Hoje é dia 13 de outubro de 1980, e sabe o que aconteceu? Remus me pediu em casamento! Sim, casamento! Dá para acreditar? Não posso conter minha felicidade. Ah! Já tenho em mente a data, também. Treze de agosto de 1982. Temos um ano e dez meses pra organizar tudo, e Emmeline já está me deixando doida!

Como estão as coisas, aí no futuro? Quantos filhos vocês já tiveram? Aliás… Conseguiste convencer Remus a ter algum? Sei o quanto você ama crianças e como sempre sonhou em ter as suas… Ele também sabe, mas temos que entender os medos dele, Doe. Temos que ser uma boa esposa. Como é a vida de casada? Aliás… Como foi o casamento? Lily e Marlene foram suas damas, certo? E Emmeline! Aposto que pediu aos gêmeos Weasley pra carregarem as alianças, eles são uma gracinha!
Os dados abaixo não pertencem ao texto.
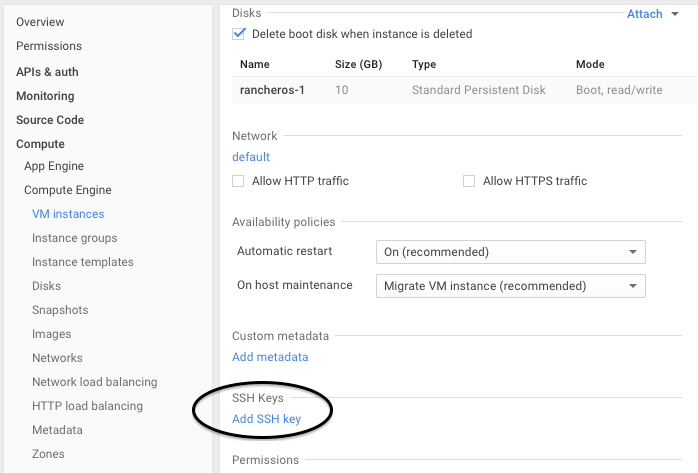Image resolution: width=698 pixels, height=473 pixels.
Task: Select the rancheros-1 disk row
Action: click(272, 90)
Como já está o bebê Harry? Arrasando corações? E Sirius, já se assumiu com Marlene, afinal? Céus, esses dois nunca pararão de lhe dar dor de cabeça, Dory… Só Marly consegue domar aquele Black. E James e Lily, quantos filhos já tiveram? Aposto que não demoraram a ter a menininha que Lily tanto quis. Emmeline conseguiu achar Peter? Ele anda tão sumido, os meninos sentem a falta dele…
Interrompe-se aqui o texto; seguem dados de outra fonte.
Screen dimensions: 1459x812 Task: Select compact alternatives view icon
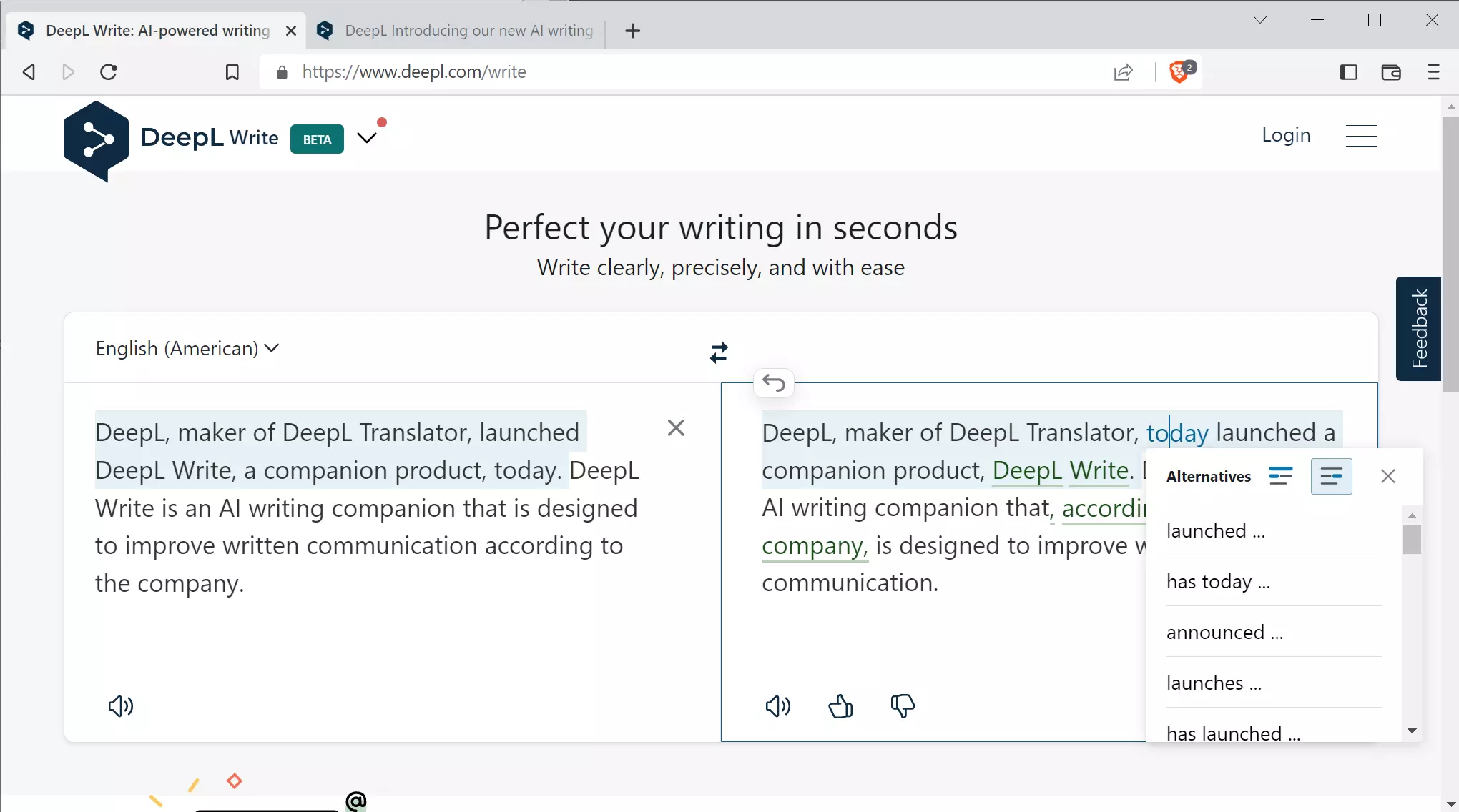(1280, 477)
Espero que você esteja ainda mais feliz do que está hoje, Dory, que todos os seus amigos estejam ao seu lado. Que você coloque o nome da sua filha de Adelaide, já que Remus detesta Constantina e Cornelia. Talvez ele deixe colocar Theo no menino, também. Além disso, quero que dê um grande beijo nele agora, seja onde ele estiver. Não se esqueça nunca de contar a ele o quanto o ama, o quanto ele é maravilhoso e como você nunca se importou e nunca se importará com as diferenças dele. Nunca deixe de beijar seus filhos também, Dory, dizer a eles o quanto os desejou e esperou, tudo o que arriscou ao lado de seu marido para tê-los. Não se esqueça, também, de seus amigos. Festejem sempre a vida, as vitórias que conseguiram juntos, os momentos felizes que já tiveram e estão por ter.

Por fim, Dory, não se esqueça jamais de seus pais e vá sempre vê-los, por mais que não goste de cemitérios. Leve Remus com você, e as crianças também. Conte a elas como foram maravilhosos. Não se esqueça de mencionar Hector, também.

Ah! Realize todos os seus sonhos, okay? Você pode e consegue! Eu amo você, Dory Meadowes, e amo o que você conquistou e ainda conquistará!

Com amor,

Dory do passado.”

 

Inundado pela dor, Remus não podia acreditar em tudo o que acabara de ler. Ora, ele a conhecia de um jeito que pensava que nenhum outro conseguiria, mas todo o conteúdo daquela carta era novo pra ele. Não é como se ele não soubesse de tudo aquilo, mas é como se pudesse ouvi-la dizendo tudo aquilo para si mesma. A angústia por toda aquela injustiça destruía o que quer que houvesse de sólido no licantropo naquele instante, que já havia tomado mais da metade da garrafa, derramando lágrimas sobre o pergaminho que, milagrosamente, ainda tinha o cheiro dela.

Depois de lê-lo, Remus teve a certeza de que nada nessa vida era justo, e que com certeza, jamais amaria outra pessoa como amara Dorcas Angelique Meadowes, e que havia escolhido as melhores palavras para seu túmulo.

“Lived the life so endlessly, saw beyond what others see, a light that healed a broken heart with all that it could. Here lies Dorcas Meadowes, the woman who loved, beyond everything.”

Sim, agora Remus sabia que ela realmente amara, acima de tudo. Se é que poderia sentir algo positivo naquele momento, consolou-se com o fato de ter sido amado por ela.